*SUPPLIED MATERIAL:*
■ ■ ■

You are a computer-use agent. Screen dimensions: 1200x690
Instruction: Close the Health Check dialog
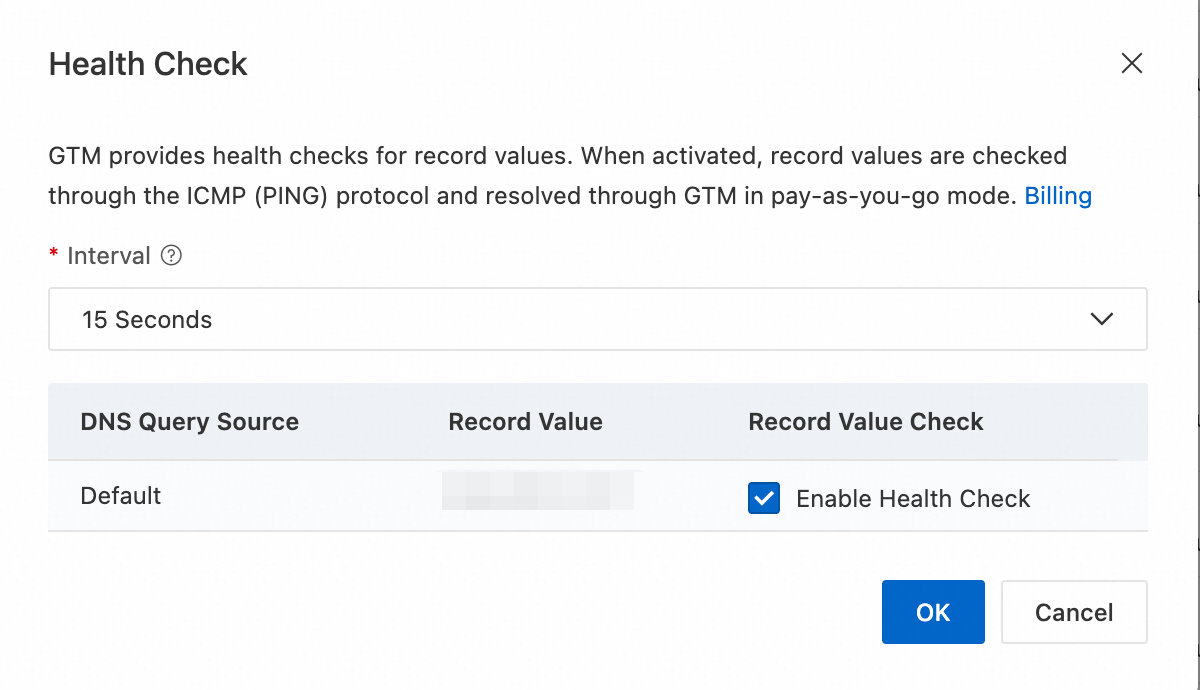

■ ■ ■

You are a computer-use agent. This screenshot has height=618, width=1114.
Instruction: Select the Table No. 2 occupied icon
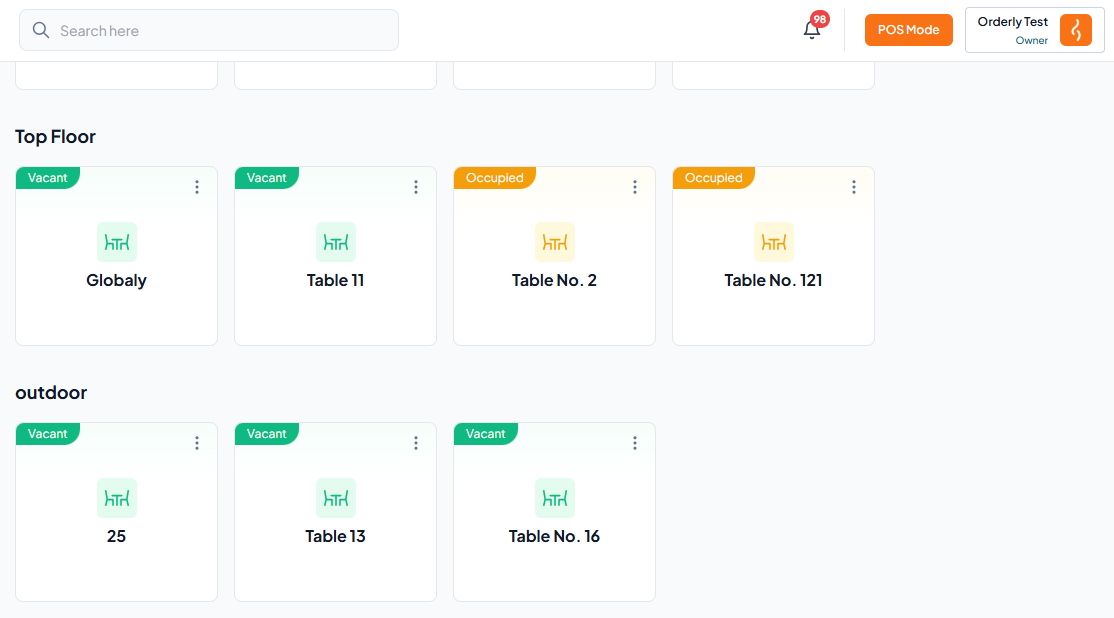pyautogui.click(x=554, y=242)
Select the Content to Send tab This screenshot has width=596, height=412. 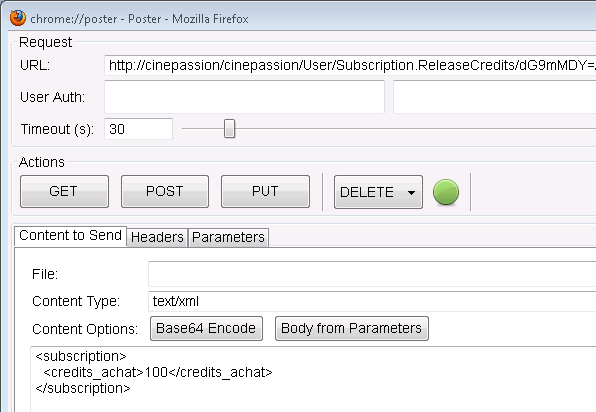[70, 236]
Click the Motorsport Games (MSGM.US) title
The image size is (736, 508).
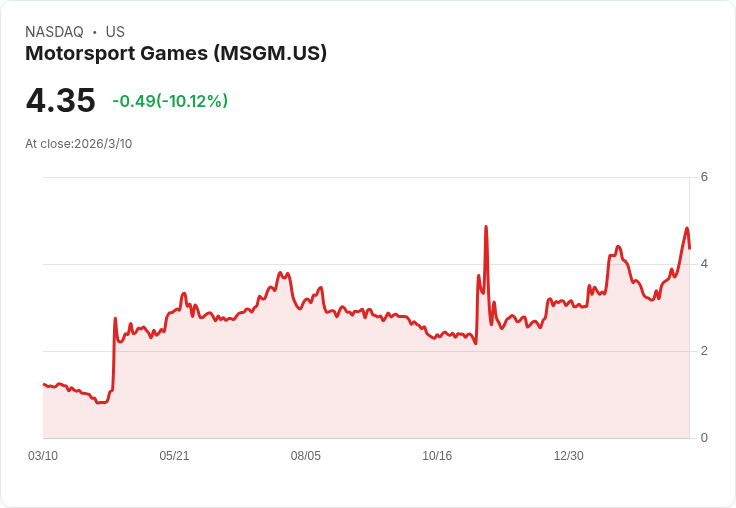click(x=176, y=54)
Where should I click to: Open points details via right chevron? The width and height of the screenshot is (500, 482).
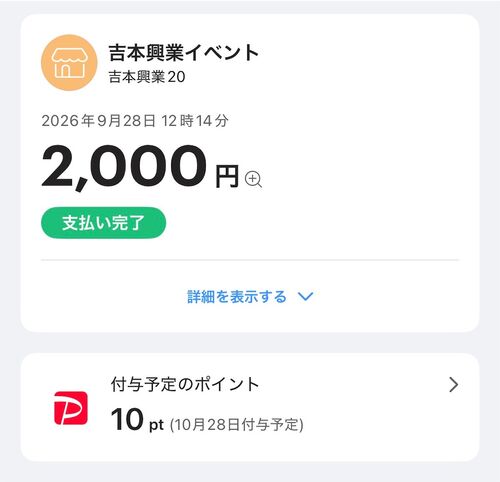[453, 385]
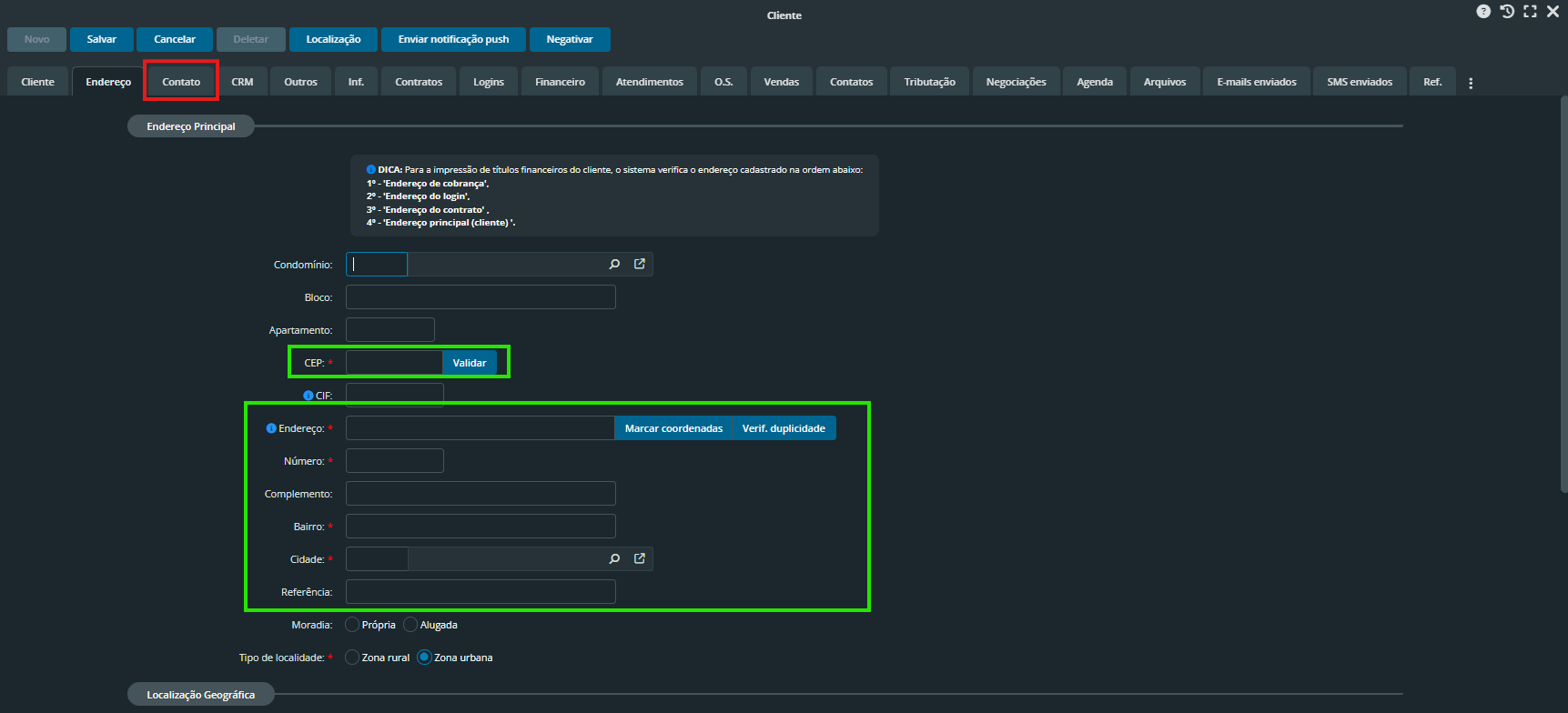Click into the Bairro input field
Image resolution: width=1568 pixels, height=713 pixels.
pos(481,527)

■ ■ ■

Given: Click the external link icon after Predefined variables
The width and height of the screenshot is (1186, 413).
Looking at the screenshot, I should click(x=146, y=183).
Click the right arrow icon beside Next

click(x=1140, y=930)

■ ■ ■

*GOAL OF THE EXERCISE:* Look through the entries above and quote exactly the lines from the line with "You are a computer-use agent. Screen" to the line with "Instruction: Close the Health Check dialog", counting both of those lines.

*TASK RESPONSE:*
You are a computer-use agent. Screen dimensions: 1200x690
Instruction: Close the Health Check dialog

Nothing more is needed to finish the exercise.